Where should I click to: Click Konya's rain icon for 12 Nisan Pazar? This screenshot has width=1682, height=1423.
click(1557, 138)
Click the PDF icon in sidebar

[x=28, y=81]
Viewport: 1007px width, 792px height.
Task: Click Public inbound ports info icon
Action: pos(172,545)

· · · ·

_ASSIGNED TASK_. Each entry, from start to finish, must be restated exactly.

_RESPONSE_.
Where should I click to: Click Konya's rain icon for 12 Nisan Pazar? This screenshot has width=1682, height=1423.
click(1557, 138)
Click the PDF icon in sidebar

[x=28, y=81]
Viewport: 1007px width, 792px height.
Task: Click Public inbound ports info icon
Action: pos(172,545)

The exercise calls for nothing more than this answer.